Return only the lines running from the first line of the listing through the one with "Task: Open the Květen", unchanged.

═════ Dataset entries

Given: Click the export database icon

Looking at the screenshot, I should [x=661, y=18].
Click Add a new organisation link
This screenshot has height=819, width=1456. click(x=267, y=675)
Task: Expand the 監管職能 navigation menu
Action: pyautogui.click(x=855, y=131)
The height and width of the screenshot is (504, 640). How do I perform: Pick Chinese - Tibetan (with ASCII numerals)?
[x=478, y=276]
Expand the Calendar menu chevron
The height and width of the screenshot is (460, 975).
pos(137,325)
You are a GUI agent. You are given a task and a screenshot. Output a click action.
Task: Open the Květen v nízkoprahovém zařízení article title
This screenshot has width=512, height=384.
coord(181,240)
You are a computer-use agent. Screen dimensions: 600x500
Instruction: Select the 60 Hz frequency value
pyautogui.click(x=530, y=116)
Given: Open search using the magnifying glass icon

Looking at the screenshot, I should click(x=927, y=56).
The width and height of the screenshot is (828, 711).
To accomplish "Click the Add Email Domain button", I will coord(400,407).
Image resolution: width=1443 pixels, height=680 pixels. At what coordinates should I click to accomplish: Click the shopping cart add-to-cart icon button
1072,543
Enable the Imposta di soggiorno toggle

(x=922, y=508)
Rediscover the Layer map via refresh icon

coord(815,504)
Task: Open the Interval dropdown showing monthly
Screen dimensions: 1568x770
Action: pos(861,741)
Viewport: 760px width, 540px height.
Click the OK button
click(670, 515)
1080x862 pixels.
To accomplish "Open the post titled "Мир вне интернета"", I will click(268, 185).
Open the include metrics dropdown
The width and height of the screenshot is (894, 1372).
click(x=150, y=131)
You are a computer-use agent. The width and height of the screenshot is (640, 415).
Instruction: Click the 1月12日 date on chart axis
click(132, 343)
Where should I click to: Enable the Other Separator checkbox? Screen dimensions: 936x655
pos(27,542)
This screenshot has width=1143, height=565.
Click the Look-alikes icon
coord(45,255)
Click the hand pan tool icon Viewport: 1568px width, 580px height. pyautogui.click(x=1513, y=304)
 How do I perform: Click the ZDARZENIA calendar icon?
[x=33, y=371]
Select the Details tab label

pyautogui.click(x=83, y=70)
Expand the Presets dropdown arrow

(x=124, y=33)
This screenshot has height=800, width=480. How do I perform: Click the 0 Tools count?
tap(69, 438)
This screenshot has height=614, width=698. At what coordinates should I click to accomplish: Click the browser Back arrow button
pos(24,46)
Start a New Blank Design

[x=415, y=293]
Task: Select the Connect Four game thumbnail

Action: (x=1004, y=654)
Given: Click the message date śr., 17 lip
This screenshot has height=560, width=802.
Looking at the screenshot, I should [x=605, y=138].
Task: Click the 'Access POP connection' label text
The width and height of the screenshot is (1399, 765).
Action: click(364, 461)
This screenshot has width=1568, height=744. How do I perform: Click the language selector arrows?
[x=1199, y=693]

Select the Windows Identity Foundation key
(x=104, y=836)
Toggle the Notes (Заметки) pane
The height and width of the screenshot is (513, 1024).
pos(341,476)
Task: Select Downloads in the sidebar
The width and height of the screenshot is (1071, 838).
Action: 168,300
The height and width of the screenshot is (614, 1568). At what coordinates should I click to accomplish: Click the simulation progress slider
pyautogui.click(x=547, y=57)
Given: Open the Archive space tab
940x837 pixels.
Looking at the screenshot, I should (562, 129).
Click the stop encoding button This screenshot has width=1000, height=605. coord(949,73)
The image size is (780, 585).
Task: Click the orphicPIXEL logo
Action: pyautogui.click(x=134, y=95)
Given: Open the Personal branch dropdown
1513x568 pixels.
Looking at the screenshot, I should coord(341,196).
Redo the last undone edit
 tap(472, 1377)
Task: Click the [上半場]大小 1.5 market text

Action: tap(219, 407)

══════════

Written reply:
Given: Click the export database icon

Looking at the screenshot, I should [x=661, y=18].
Click Add a new organisation link
This screenshot has height=819, width=1456. click(x=267, y=675)
Task: Expand the 監管職能 navigation menu
Action: pyautogui.click(x=855, y=131)
The height and width of the screenshot is (504, 640). How do I perform: Pick Chinese - Tibetan (with ASCII numerals)?
[x=478, y=276]
Expand the Calendar menu chevron
The height and width of the screenshot is (460, 975).
pos(137,325)
You are a GUI agent. You are given a task and a screenshot. Output a click action.
Task: Open the Květen v nízkoprahovém zařízení article title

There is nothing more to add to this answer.